A little lump of clay

crockery-1

Not many of the thoughts below are my own – credit needs to go to Adam Hellyer for his epic sermon at church last night, and the Holy Spirit for some additions… but this is what I have pondering on today.  Thought I would share (and let’s be honest, any excuse to take photos makes me happy, with the obvious inclusion of my Favourite Poser, Piglet)…

It seems like our generation has become defined by motivational quotes and catchphrases that tell us we can become anything if we only set our minds to it.  We can “find ourselves, create ourselves, discover ourselves and become everything we want, hope, wish, dream to be”… at the risk of being a little uncool, may I point out how unBiblical that is? Isaiah 29 speaks about God being the Potter and us, the clay.  Paul continues this thought in Romans 9, except he points out how often the little lump of clay assumes to know better and complains to the Potter about his handiwork.  Isn’t this just such a clear picture of us?  Or is it just me…? I am not sure when this started happening, but last night I realised I have been doing quite a bit of complaining lately, even occasionally giving God some advice on what (I feel) He should get busy on in my life – you know, all those promises I am still waiting on, all the things I don’t have in my life… and as Adam put it: I was so busy asking God for handles, that I had forgotten to notice everything God has been busy doing in my life – what the Potter was busy doing in my lumpy clay life.  So fixated on my lack of handles, I forgot some very simple, very honest and rather humbling truths…

I am just a little lump of clay in God’s hands.  By choosing to submit my life to His will and glory, I have ultimately surrendered my will to His – He gets to form me into what He wants (and knows is Best).  Its not actually about me.  Or what I want.

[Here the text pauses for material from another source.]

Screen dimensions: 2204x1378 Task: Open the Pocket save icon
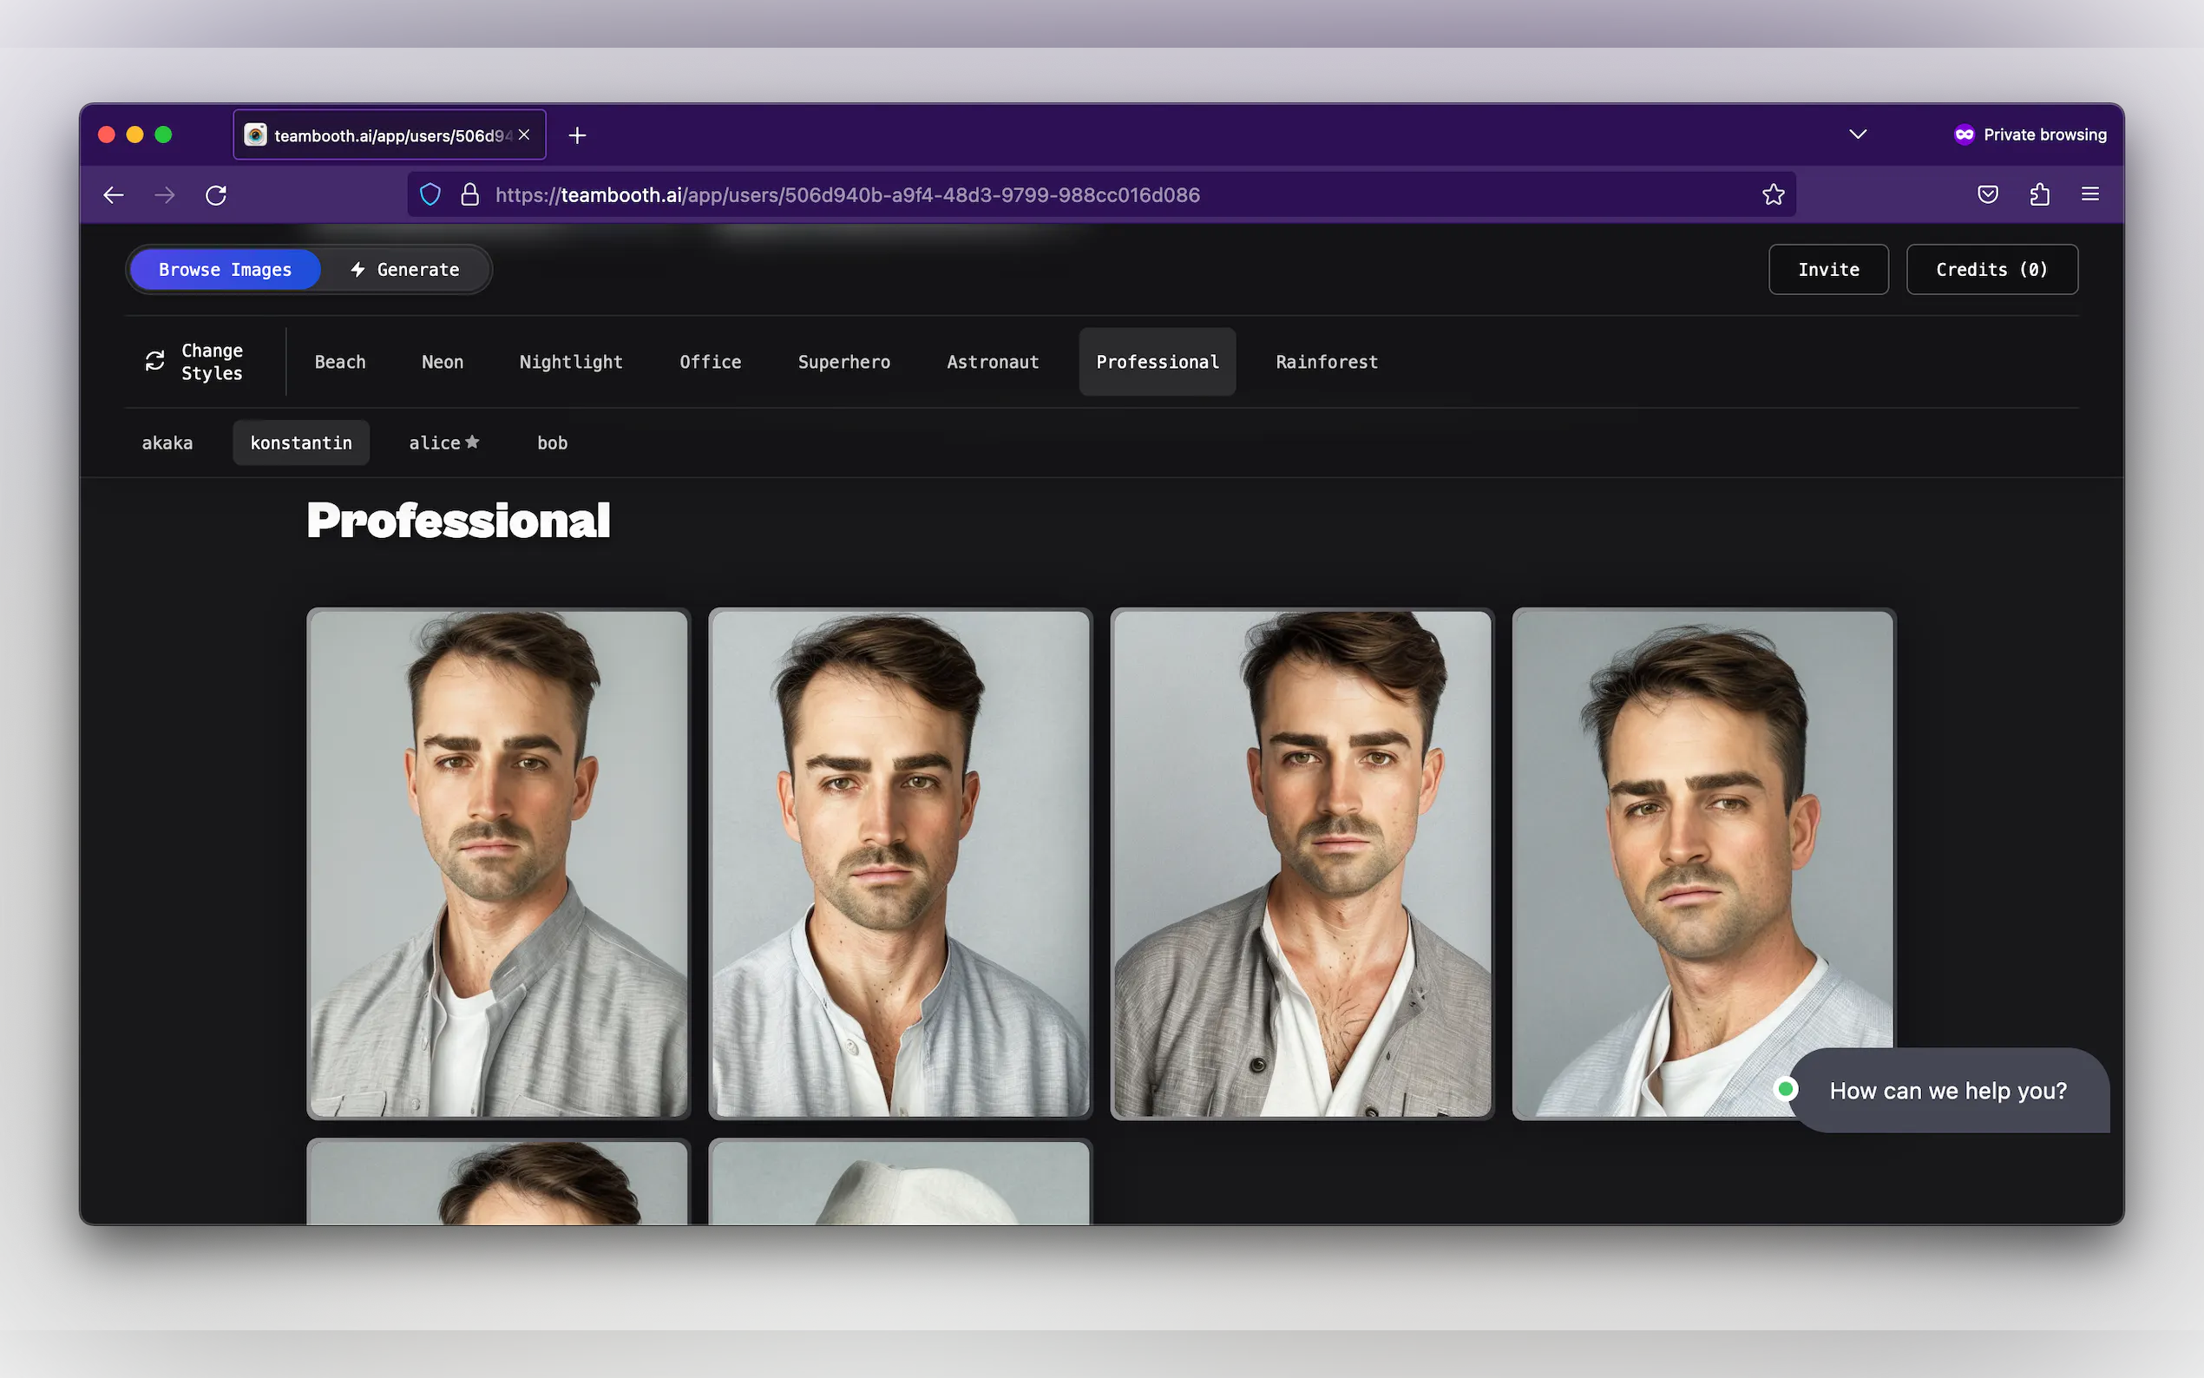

Or what I think should be done.  Its for His glory and what’s best for His kingdom.  Humbling stuff.  If He needs me to be a bowl, necessary to feed others, then that’s what He will shape me into –  no matter how strongly I feel I need a lid to become a casserole dish.

But. Having said this, I know this too: the Potter is a Good Father and a Good Creator; even when we don’t see it or understand.  The Potter alone knows His vision and plans; He is busy with a Good Work. The little bowl or dish or pot only becomes discontent when it starts to compare itself to the other lumps of clay.  What a bunch of crock(ery)!  Sorry… I couldn’t resist… and that is what I realised I had begun doing.  You know all those times when something awesome happens for one of your friends and you “celebrate” with them, but actually deep down there’s that little part of you that wishes it could have happened to you instead?  Yeah, come on, be honest… we have all been there.  That promotion at work, that relationship, the news of a pregnancy, the ability to go on a holiday – its all stuff that we feel we need and that clearly the Potter has forgotten to add to our design.  The problem is the more fixated we become on others, we begin to become disgruntled at our own design; the things that our Good Father has provided.  We start wriggling on that potter’s wheel and fighting the hands that have been molding us – let’s not even start describing the sharp and scary tools He sometimes uses to slice away the excess stuff!  Its in the moments of resistance that we become warped and wobble out of shape. If I am really honest, I think that has been me lately; everything seems to have become a little lopsided and the world seems to have been spinning a little out of control.  And as I have felt more and more out of control, the harder I have tried to “understand” and grasps things in my Head – and that is never a good place to be because no matter how hard I try, my understanding is just so limited and I am usually left overwhelmed at the fragments of Everything that I don’t actually get at all.  And then, I am left despondent.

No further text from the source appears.